Dalam hal tidak ada akta kelahiran atau surat kenal lahir,
dapat dipergunakan surat keterangan yang menyatakan umur
dan asal-usul calon mempelai yang diberikan oleh Kepala
Desa atau yang setingkat dengan itu;
b. Keterangan mengenai nama, agama/kepercayaan, pekerjaan
dan tempat tinggal orang tua calon mempelai;
c. Izin tertulis/izin Pengadilan sebagai dimaksud dalam Pasal 6
ayat(2),(3),(4) dan (5) Undang-undang, apabila salah seorang
calon mempelai atau keduanya belum mencapai umur 21
(dua puluh satu) tahun;
d. Izin Pengadilan sebagai dimaksud Pasal 4 Undang-undang;
dalam hal calon mempelai adalah seorang suami yang masih
mempunya isteri;
e. Dispensasi Pengadilan/Pejabat sebagai dimaksud Pasal 7
ayat (2) Undang-undang;
f. Surat kematian isteri atau suami yang terdahulu atau dalam
hal perceraian surat keterangan perceraian, bagi perkawinan
untuk kedua kalinya atau lebih;
g. Izin tertulis dari Pejabat yang ditunjuk oleh Menteri
HANKAM/PANGAB, apabila salah seorang calon
mempelai atau keduanya anggota Angkatan Bersenjata ;
h.
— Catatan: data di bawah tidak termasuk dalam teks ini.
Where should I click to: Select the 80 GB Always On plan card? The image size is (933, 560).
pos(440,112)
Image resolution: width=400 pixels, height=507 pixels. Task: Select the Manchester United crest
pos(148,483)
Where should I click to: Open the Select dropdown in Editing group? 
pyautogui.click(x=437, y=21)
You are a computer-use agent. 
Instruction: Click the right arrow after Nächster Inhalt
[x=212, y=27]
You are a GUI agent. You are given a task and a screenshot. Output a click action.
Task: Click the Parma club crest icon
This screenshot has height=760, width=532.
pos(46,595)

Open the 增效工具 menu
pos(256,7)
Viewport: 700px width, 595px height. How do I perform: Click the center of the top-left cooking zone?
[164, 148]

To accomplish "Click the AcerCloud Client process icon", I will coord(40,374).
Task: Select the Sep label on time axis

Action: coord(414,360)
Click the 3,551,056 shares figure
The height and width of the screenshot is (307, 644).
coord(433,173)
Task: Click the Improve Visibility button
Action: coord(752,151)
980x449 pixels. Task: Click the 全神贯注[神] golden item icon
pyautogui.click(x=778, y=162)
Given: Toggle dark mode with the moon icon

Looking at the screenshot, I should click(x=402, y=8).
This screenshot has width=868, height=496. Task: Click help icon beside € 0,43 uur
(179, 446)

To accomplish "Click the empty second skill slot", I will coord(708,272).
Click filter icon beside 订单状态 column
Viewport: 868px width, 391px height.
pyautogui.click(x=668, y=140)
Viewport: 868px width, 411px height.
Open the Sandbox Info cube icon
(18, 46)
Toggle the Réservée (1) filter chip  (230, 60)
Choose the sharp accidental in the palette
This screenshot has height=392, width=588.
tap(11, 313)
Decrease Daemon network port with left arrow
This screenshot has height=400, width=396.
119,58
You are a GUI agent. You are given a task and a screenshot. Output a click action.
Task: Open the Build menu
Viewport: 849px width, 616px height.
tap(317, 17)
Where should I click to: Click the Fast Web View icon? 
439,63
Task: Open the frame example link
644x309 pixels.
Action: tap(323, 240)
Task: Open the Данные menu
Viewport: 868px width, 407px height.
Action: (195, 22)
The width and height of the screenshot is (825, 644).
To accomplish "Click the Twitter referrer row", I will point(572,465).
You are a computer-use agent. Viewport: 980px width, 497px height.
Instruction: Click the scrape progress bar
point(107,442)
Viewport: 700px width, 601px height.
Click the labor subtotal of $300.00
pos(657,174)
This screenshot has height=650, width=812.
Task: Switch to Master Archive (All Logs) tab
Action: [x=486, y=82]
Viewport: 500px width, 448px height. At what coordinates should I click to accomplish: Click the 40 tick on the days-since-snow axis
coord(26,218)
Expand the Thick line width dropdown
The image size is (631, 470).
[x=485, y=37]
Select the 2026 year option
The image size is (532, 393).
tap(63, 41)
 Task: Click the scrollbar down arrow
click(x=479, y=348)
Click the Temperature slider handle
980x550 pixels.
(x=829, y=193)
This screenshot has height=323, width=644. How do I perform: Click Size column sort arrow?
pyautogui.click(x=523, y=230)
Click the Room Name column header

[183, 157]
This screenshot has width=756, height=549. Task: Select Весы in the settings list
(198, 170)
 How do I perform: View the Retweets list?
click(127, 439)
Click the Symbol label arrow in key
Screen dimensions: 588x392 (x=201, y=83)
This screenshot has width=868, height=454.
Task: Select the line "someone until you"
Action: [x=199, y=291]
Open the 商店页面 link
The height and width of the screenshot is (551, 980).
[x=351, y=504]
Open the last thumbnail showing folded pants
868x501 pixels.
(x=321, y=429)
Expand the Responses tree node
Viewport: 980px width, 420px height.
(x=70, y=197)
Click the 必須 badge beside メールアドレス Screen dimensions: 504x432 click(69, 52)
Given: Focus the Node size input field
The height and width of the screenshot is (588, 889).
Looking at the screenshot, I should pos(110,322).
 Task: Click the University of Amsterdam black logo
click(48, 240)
Surat kuasa otentik atau di bawah tangan yang disahkan oleh
Pegawai Pencatat, apabila salah seorang calon mempelai atau
keduanya tidak dapat hadir sendiri karena sesuatu alasan
yang penting, sehingga mewakilkan kepada orang lain.
Pasal 7
1. Hasil penelitian sebagai dimaksud Pasal 6, oleh Pegawai
Pencatat ditulis dalam sebuah daftar yang diperuntukkan
untuk itu.
2. Apabila ternyata dari hasil penelitian terdapat halangan
perkawinan sebagai dimaksud Undang-undang dan atau
belum dipenuhinya persyaratan tersebut dalam Pasal 6 ayat
(2) Peraturan Pemerintah ini, keadaan itu segera
diberitahukan kepada calon mempelai atau kepada orang tua
atau kepada wakilnya.
Pasal 8
Setelah dipenuhinya tatacara dan syarat-syarat pemberitahuan
serta tiada sesuatu halangan perkawinan, Pegawai Pencatat
menyelenggarakan pengumuman tentang pemberitahuan
kehendak melangsungkan perkawinan dengan cara
menempelkan surat pengumuman menurut formulir yang
ditetapkan pada kantor Pencatatan Perkawinan pada suatu
tempat yang sudah ditentukan dan mudah dibaca oleh umum.
Pasal 9
Pengumuman ditandatangani oleh Pegawai Pencatat dan memuat
:
a) Nama, umur, agama/kepercayaan, pekerjaan, tempat
kediaman dari calon mempelai dan dari orang tua calon
mempelai; apabila salah seorang atau keduanya pernah
kawin disebutkan nama isteri dan atau suami mereka
terdahulu ;
b) Hari, tanggal, jam dan tempat perkawinan akan
dilangsungkan.
Pasal 10
1. Perkawinan dilangsungkan setelah hari kesepuluh sejak
pengumuman kehendak perkawinan oleh Pegawai Pencatat
seperti yang dimaksud dalam Pasal 8 Peraturan Pemerintah
ini.
2. Tatacara perkawinan dilakukan menurut hukum masing-
masing agamanya dan kepercayaannya itu.
3. Dengan mengindahkan tatacara perkawinan menurut
masing-masing hukum agamanya dan kepercayaannya itu,
perkawinan dilaksanakan dihadapan Pegawai Pencatat dan
dihadiri oleh dua orang saksi.
Pasal 11
1. Sesaat sesudah dilangsungkannya perkawinan sesuai dengan
ketentuan-ketentuan Pasal 10 Peraturan Pemerintah ini,
kedua mempelai menandatangani akta perkawinan yang
telah disiapkan oleh Pegawai Pencatat berdasarkan ketentuan
yang berlaku.
2. Akta perkawinan yang telah ditandatangani oleh mempelai
itu, selanjutnya ditandatangani pula oleh kedua saksi dan
Pegawai Pencatat yang menghadiri perkawinan dan bagi
yang melangsungkan perkawinan menurut agama Islam,
ditandatangani pula oleh wali nikah atau yang mewakilinya.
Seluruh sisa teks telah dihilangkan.